- _EXCERPT PROVIDED_:
* Start *

Guillermo Cabrera Infante (; Gibara, 22 April 1929 – 21 February 2005) was a Cuban novelist, essayist, translator, screenwriter, and critic; in the 1950s he used the pseudonym G. Caín, and used Guillermo Cain for the screenplay of the cult classic film Vanishing Point (1971).

A one-time supporter of the politics of Fidel Castro, Cabrera Infante went into exile to London in 1965. He is best known for the novel Tres tristes tigres (literally: "three sad tigers", published in English as Three Trapped Tigers), which has been compared favorably to James Joyce's Ulysses.

Biography 
Born in Gibara in Cuba's former Oriente Province (now part of Holguín Province), in 1941 he moved with his parents, to Havana, which would be the setting of nearly all of his writings other than his critical works. His parents were founding members of the Cuban Communist Party.

Originally he intended to become a physician, but abandoned that in favor of writing and his passion for the cinema. Starting in 1950, he studied journalism at the University of Havana. Under the Batista regime he was arrested and fined in 1952 for publishing a short story which included several English-language profanities. His opposition to Batista later cost him a short jail term.

He married for the first time in 1953. From 1954 to 1960 he wrote film reviews for the magazine Carteles, using the pseudonym G. Caín; he became its editor in chief, still pseudonymously, in 1957. With the triumph of the Cuban Revolution in 1959 he was named director of the Instituto del Cine. He was also head of the literary magazine Lunes de Revolución, a supplement to the Communist newspaper Revolución; however, this supplement was prohibited in 1961 by Fidel Castro.

He divorced in 1961 and in the same year married his second wife, Miriam Gomez, an actress. Having fallen somewhat out of favor with the Castro regime (the government's ban on a documentary on Havana nightlife made by his brother led to his being forbidden to publish in Cuba), he served from 1962 to 1965 in Brussels, Belgium, as a cultural attaché. During this time, his sentiments turned against the Castro regime; after returning to Cuba for his mother's funeral in 1965, he went into exile, first in Madrid, then in London.

In 1966 he published Tres tristes tigres, a highly experimental, Joycean novel, playful and rich in literary allusions, which intended to do for Cuban Spanish what Mark Twain had done for American English, recording the great variety of its colloquial variations. It won the 1964 Premio Biblioteca Breve for best unpublished novel.

He co-wrote the script for Richard C. Sarafian's 1971 cult film Vanishing Point under the pseudonym Guillermo Caín.

Although he is considered a part of the famed Latin American Boom generation of writers that includes his contemporary Gabriel García Márquez, he disdained the label. Ever an iconoclast, he even rejected the label "novel" for his masterpieces, such as Tres tristes tigres and La Habana para un infante difunto. He was influential to Puerto Rican and Cuban writers such as Luis Rafael Sánchez (La guaracha del Macho Camacho) and Fernando Velázquez Medina (Última rumba en La Habana).

* End *

- _DATA EXCERPT_:
* Start *

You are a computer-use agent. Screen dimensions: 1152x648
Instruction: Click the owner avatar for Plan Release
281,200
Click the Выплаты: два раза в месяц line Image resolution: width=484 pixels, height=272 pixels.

* End *

- _AIM_: Please copy the Guillermo Cabrera Infante article above word for word, everything from "He divorced in" down to "best unpublished novel.".

- _RESULT FOR THIS TASK_:
He divorced in 1961 and in the same year married his second wife, Miriam Gomez, an actress. Having fallen somewhat out of favor with the Castro regime (the government's ban on a documentary on Havana nightlife made by his brother led to his being forbidden to publish in Cuba), he served from 1962 to 1965 in Brussels, Belgium, as a cultural attaché. During this time, his sentiments turned against the Castro regime; after returning to Cuba for his mother's funeral in 1965, he went into exile, first in Madrid, then in London.

In 1966 he published Tres tristes tigres, a highly experimental, Joycean novel, playful and rich in literary allusions, which intended to do for Cuban Spanish what Mark Twain had done for American English, recording the great variety of its colloquial variations. It won the 1964 Premio Biblioteca Breve for best unpublished novel.